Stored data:
- Opening Delimiter -

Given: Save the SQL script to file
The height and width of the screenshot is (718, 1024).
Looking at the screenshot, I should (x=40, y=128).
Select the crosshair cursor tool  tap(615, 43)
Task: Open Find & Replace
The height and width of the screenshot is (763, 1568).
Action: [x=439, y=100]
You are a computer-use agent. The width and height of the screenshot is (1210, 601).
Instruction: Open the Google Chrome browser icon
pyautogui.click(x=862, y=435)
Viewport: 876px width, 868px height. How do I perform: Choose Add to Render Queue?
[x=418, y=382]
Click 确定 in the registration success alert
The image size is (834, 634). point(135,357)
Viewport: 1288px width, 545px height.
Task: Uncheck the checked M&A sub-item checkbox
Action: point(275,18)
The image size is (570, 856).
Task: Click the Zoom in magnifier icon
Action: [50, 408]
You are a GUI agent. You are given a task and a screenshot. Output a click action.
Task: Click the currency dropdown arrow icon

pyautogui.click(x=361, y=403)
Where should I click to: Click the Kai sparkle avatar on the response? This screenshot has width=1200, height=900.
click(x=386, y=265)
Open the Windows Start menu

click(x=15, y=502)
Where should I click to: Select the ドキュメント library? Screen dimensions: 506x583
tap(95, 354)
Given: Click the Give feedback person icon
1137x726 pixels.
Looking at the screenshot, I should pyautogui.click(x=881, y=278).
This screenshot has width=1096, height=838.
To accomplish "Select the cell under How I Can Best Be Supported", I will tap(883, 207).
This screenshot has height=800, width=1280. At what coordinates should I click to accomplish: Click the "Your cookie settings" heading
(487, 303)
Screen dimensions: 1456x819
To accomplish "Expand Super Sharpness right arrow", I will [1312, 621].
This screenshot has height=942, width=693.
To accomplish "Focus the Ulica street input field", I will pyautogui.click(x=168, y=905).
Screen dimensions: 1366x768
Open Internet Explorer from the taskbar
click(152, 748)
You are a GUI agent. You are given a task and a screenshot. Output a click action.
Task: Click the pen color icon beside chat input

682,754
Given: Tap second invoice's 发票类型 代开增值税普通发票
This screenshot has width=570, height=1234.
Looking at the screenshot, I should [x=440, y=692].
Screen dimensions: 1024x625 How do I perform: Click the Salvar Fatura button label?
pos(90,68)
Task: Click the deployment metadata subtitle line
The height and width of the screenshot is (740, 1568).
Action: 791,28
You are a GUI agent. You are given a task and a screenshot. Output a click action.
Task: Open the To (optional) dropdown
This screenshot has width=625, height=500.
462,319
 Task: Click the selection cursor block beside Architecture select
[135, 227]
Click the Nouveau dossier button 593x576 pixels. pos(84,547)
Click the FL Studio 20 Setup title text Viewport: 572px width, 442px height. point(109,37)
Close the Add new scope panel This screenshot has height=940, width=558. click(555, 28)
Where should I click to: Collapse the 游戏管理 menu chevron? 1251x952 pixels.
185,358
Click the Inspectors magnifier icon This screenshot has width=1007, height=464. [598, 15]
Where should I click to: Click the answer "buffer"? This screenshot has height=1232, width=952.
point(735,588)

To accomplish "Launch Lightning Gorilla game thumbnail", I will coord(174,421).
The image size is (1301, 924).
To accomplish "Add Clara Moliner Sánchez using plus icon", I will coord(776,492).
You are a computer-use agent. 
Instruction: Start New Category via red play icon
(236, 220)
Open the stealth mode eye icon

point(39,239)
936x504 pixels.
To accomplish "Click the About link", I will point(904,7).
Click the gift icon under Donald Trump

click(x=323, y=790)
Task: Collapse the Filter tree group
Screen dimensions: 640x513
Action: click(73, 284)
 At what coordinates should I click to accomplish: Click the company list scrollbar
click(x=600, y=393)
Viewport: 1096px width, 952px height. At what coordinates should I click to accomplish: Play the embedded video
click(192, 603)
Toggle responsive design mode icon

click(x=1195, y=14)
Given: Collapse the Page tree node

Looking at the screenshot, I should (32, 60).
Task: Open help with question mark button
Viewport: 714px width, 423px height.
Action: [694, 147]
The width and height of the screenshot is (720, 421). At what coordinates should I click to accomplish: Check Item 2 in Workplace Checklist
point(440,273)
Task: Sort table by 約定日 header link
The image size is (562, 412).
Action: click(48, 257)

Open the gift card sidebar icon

- Closing Delimiter -

WHAT IS NEEDED:
Would you repeat the records above without any changes?

REPLY:
Given: Save the SQL script to file
The height and width of the screenshot is (718, 1024).
Looking at the screenshot, I should (x=40, y=128).
Select the crosshair cursor tool  tap(615, 43)
Task: Open Find & Replace
The height and width of the screenshot is (763, 1568).
Action: [x=439, y=100]
You are a computer-use agent. The width and height of the screenshot is (1210, 601).
Instruction: Open the Google Chrome browser icon
pyautogui.click(x=862, y=435)
Viewport: 876px width, 868px height. How do I perform: Choose Add to Render Queue?
[x=418, y=382]
Click 确定 in the registration success alert
The image size is (834, 634). point(135,357)
Viewport: 1288px width, 545px height.
Task: Uncheck the checked M&A sub-item checkbox
Action: point(275,18)
The image size is (570, 856).
Task: Click the Zoom in magnifier icon
Action: [50, 408]
You are a GUI agent. You are given a task and a screenshot. Output a click action.
Task: Click the currency dropdown arrow icon

pyautogui.click(x=361, y=403)
Where should I click to: Click the Kai sparkle avatar on the response? This screenshot has width=1200, height=900.
click(x=386, y=265)
Open the Windows Start menu

click(x=15, y=502)
Where should I click to: Select the ドキュメント library? Screen dimensions: 506x583
tap(95, 354)
Given: Click the Give feedback person icon
1137x726 pixels.
Looking at the screenshot, I should pyautogui.click(x=881, y=278).
This screenshot has width=1096, height=838.
To accomplish "Select the cell under How I Can Best Be Supported", I will tap(883, 207).
This screenshot has height=800, width=1280. At what coordinates should I click to accomplish: Click the "Your cookie settings" heading
(487, 303)
Screen dimensions: 1456x819
To accomplish "Expand Super Sharpness right arrow", I will [1312, 621].
This screenshot has height=942, width=693.
To accomplish "Focus the Ulica street input field", I will pyautogui.click(x=168, y=905).
Screen dimensions: 1366x768
Open Internet Explorer from the taskbar
click(152, 748)
You are a GUI agent. You are given a task and a screenshot. Output a click action.
Task: Click the pen color icon beside chat input

682,754
Given: Tap second invoice's 发票类型 代开增值税普通发票
This screenshot has width=570, height=1234.
Looking at the screenshot, I should [x=440, y=692].
Screen dimensions: 1024x625 How do I perform: Click the Salvar Fatura button label?
pos(90,68)
Task: Click the deployment metadata subtitle line
The height and width of the screenshot is (740, 1568).
Action: 791,28
You are a GUI agent. You are given a task and a screenshot. Output a click action.
Task: Open the To (optional) dropdown
This screenshot has width=625, height=500.
462,319
 Task: Click the selection cursor block beside Architecture select
[135, 227]
Click the Nouveau dossier button 593x576 pixels. pos(84,547)
Click the FL Studio 20 Setup title text Viewport: 572px width, 442px height. point(109,37)
Close the Add new scope panel This screenshot has height=940, width=558. click(555, 28)
Where should I click to: Collapse the 游戏管理 menu chevron? 1251x952 pixels.
185,358
Click the Inspectors magnifier icon This screenshot has width=1007, height=464. [598, 15]
Where should I click to: Click the answer "buffer"? This screenshot has height=1232, width=952.
point(735,588)

To accomplish "Launch Lightning Gorilla game thumbnail", I will coord(174,421).
The image size is (1301, 924).
To accomplish "Add Clara Moliner Sánchez using plus icon", I will coord(776,492).
You are a computer-use agent. 
Instruction: Start New Category via red play icon
(236, 220)
Open the stealth mode eye icon

point(39,239)
936x504 pixels.
To accomplish "Click the About link", I will point(904,7).
Click the gift icon under Donald Trump

click(x=323, y=790)
Task: Collapse the Filter tree group
Screen dimensions: 640x513
Action: click(73, 284)
 At what coordinates should I click to accomplish: Click the company list scrollbar
click(x=600, y=393)
Viewport: 1096px width, 952px height. At what coordinates should I click to accomplish: Play the embedded video
click(192, 603)
Toggle responsive design mode icon

click(x=1195, y=14)
Given: Collapse the Page tree node

Looking at the screenshot, I should (32, 60).
Task: Open help with question mark button
Viewport: 714px width, 423px height.
Action: [694, 147]
The width and height of the screenshot is (720, 421). At what coordinates should I click to accomplish: Check Item 2 in Workplace Checklist
point(440,273)
Task: Sort table by 約定日 header link
The image size is (562, 412).
Action: click(48, 257)

Open the gift card sidebar icon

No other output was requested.